### Task statement
In the records, take the stretch from the line containing "The height and" through the end and write it out again with "screenshot" replaced by "image", keeping everything else the same. Leave the pictures out of your answer.

--- BEGIN ---

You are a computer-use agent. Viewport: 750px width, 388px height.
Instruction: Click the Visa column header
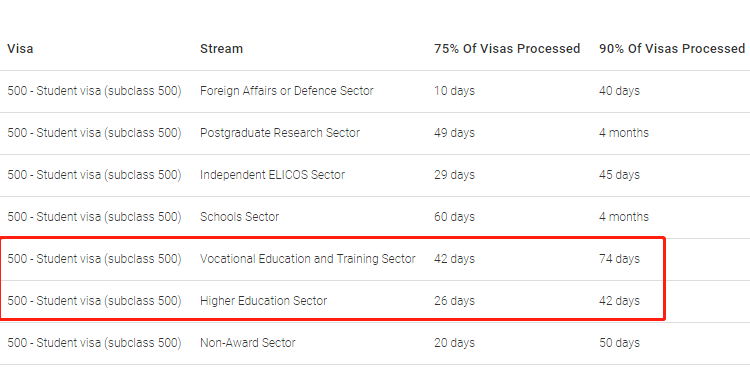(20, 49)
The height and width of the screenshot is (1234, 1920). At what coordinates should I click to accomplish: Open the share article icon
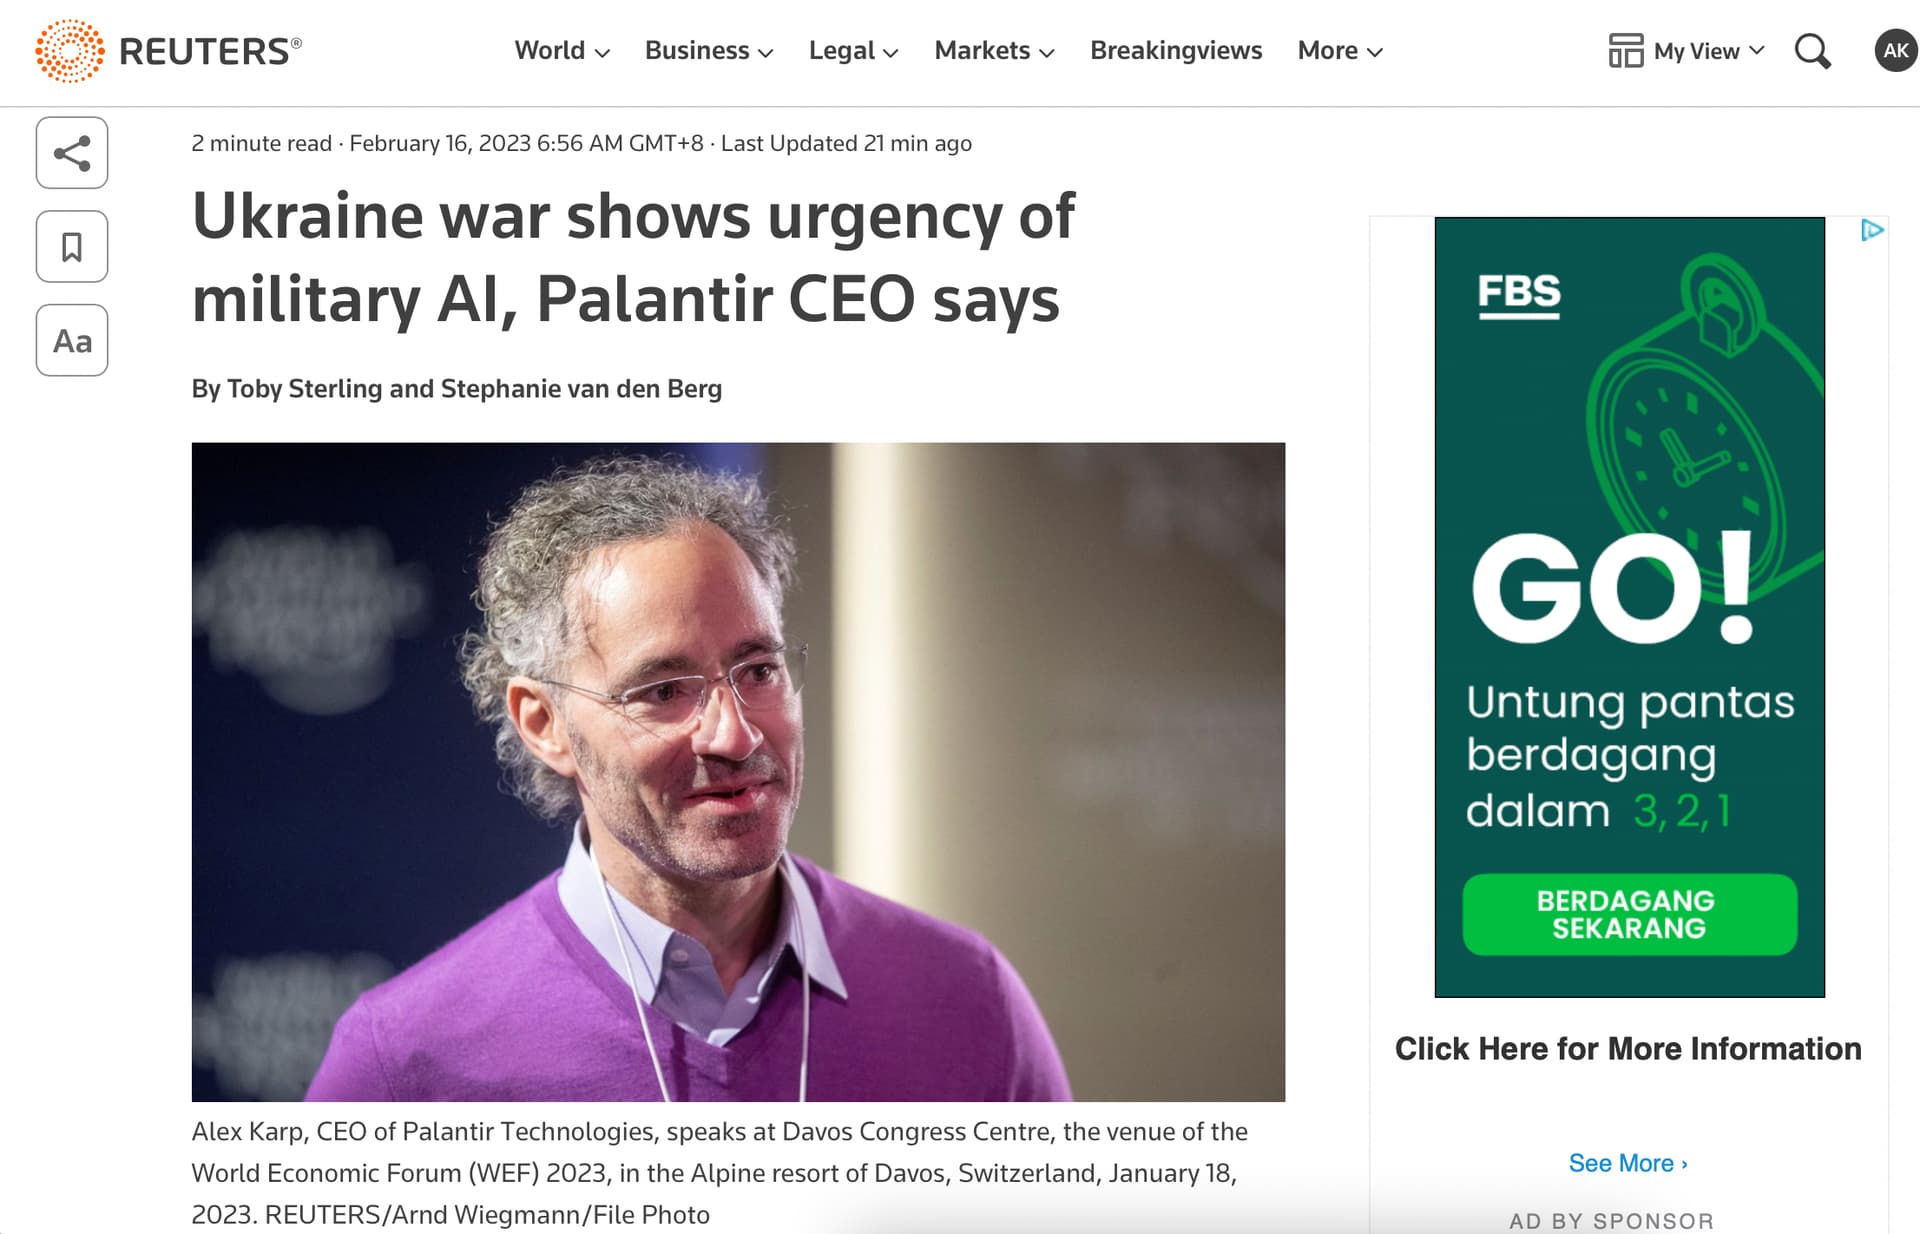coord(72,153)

--- END ---

### Answer for this exercise
The height and width of the image is (1234, 1920). At what coordinates should I click to accomplish: Open the share article icon
coord(72,153)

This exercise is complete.